There is nothing that contradicts The Science about someone stating his preference that arose from his own comparisons of surround sound vs stereo, what he likes and doesn't like. Symphra made specific claims about what he himself likes and dislikes from his experience of surround vs stereo, and about his own goals and how surround meets or does not meet them.
He was not making a scientific case, nor was he "contradicting" the science in stating his preferences while allowing others may have different preferences.
And note the post you jumped on was Symhpra responding to someone else's PREFERENCE claim (not to a scientific claim). Sal called stereo "boring" and Symphra explained why he felt differently. But...no...gotta pound him with the Sciency Stick for that!
You can make the case from studies (as one may make the case about speaker design), that the ODDS are that more people than not will prefer surround sound to stereo in the specific test conditions of the studies you may have in mind. But what you can't do is extrapolate from those studies that you can
know any particular individual, either me or symphara, actually didn't legitimately prefer the stereo to surround sound in our own experiences and from what we have heard. Even if YOU and many others may have found preference in your experiences of surround sound. Unless you can produce direct studies showing that, to take some of symphra's preference statement, that symphra himsel in fact DOES like voices and instruments popping up behind him in surround sound, and that in fact symphra DOES actually like the sound of "being in the middle of the orchestra" rather than being in front of it. No you haven't such scientific studies of symphra's personal preference.
I'm curious if you can even find Floyd Toole expressing a preference to have, for instance, being sonically in the center of an orchestra as if one were dangling like an overhead mic, rather than a more realistic recreation of what it's typically like to hear an orchestra.

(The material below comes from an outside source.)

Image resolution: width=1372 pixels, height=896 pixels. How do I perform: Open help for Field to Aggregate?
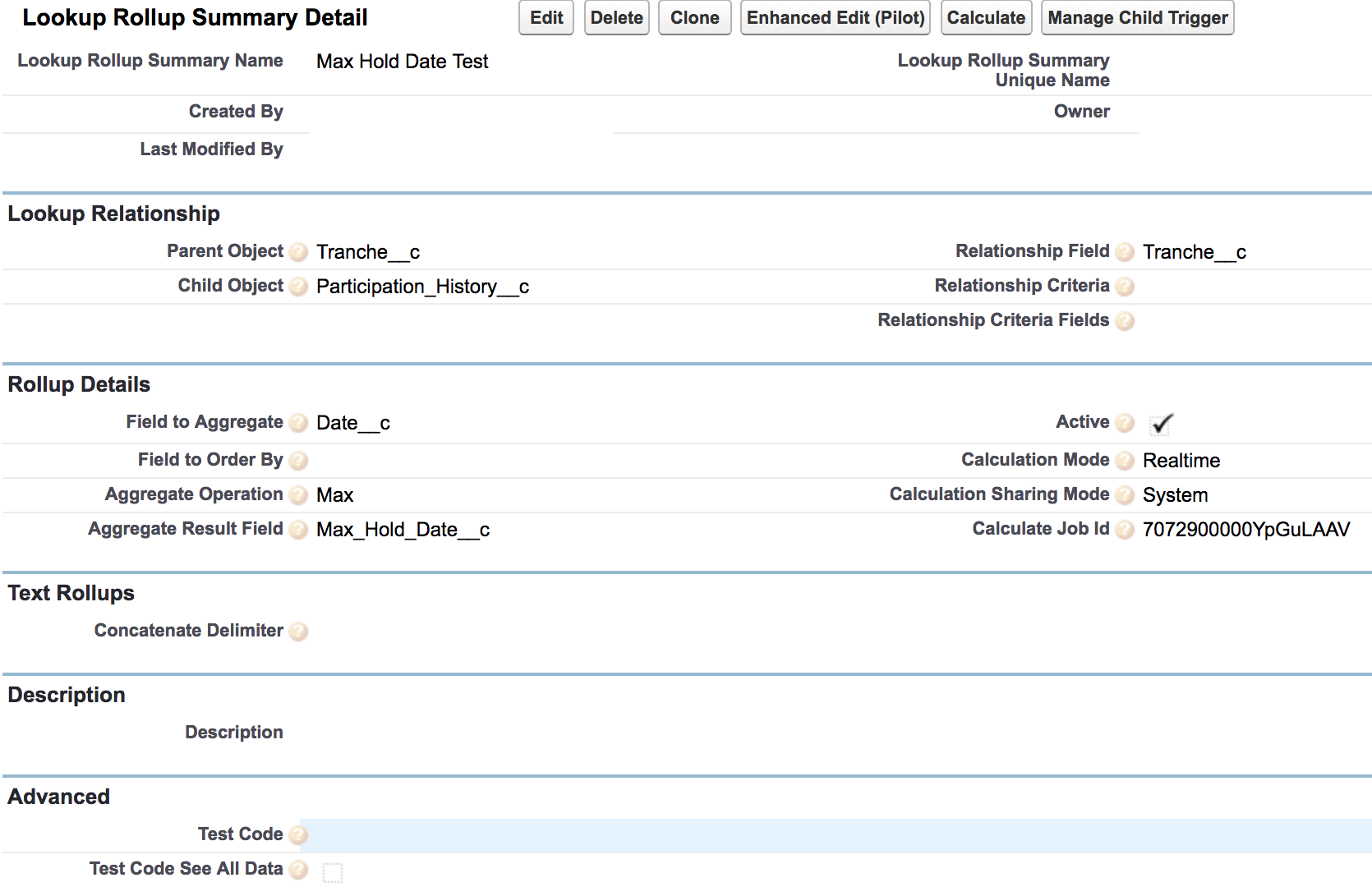(x=298, y=423)
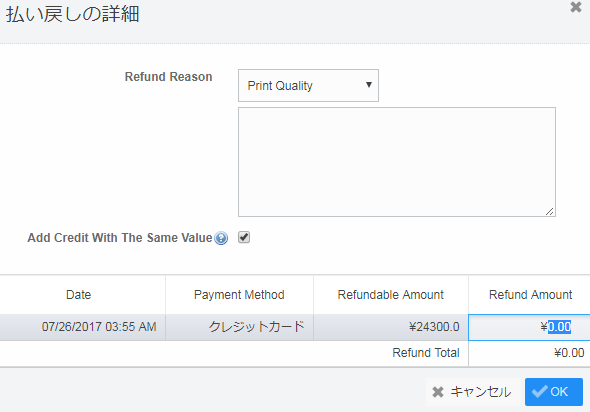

In fact, here is something Toole has written on multichannel vs stereo:
Skillfully used, the combination of digital discrete
multichannel technology, and a competently set up loudspeak-
er/room combination can provide the basis for thrilling sound
experiences whether the objective is realism or pure abstract
artistry. As gratifying as concert hall performances and two-channel stereo have been, we
now have an expanded spatial and directional palette for musical artists to play with and
within. Inevitably, there will be debates about good taste and individual preferences, but this
is art and anything goes."
So please notice Toole himself makes allowances for listener preferences and debate. When symphra says he has not found his experiences with surround music to be compelling, and states HIS PREFERENCES for the location of the orchestra and other sounds in the soundfield, you have no grounds to be waving your Staff Of Scientific Purity at him, as if he'd just made claims that contradict the science. Per Toole's comments above, if symphra listened to a surround track and said "I didn't like the voices and instruments popping up behind me" you have no scientific grounds to tell him "
No, actually YOU DO like that!"
He's quite right that people can and do have different preferences in regards to stereo and surround sound. He wasn't making some case against surround for everyone else.
If you really want to be a voice for The Science...it's best to have a scientific attitude. You'll notice that good scientists are more careful and humble about what claims they can extract from the research.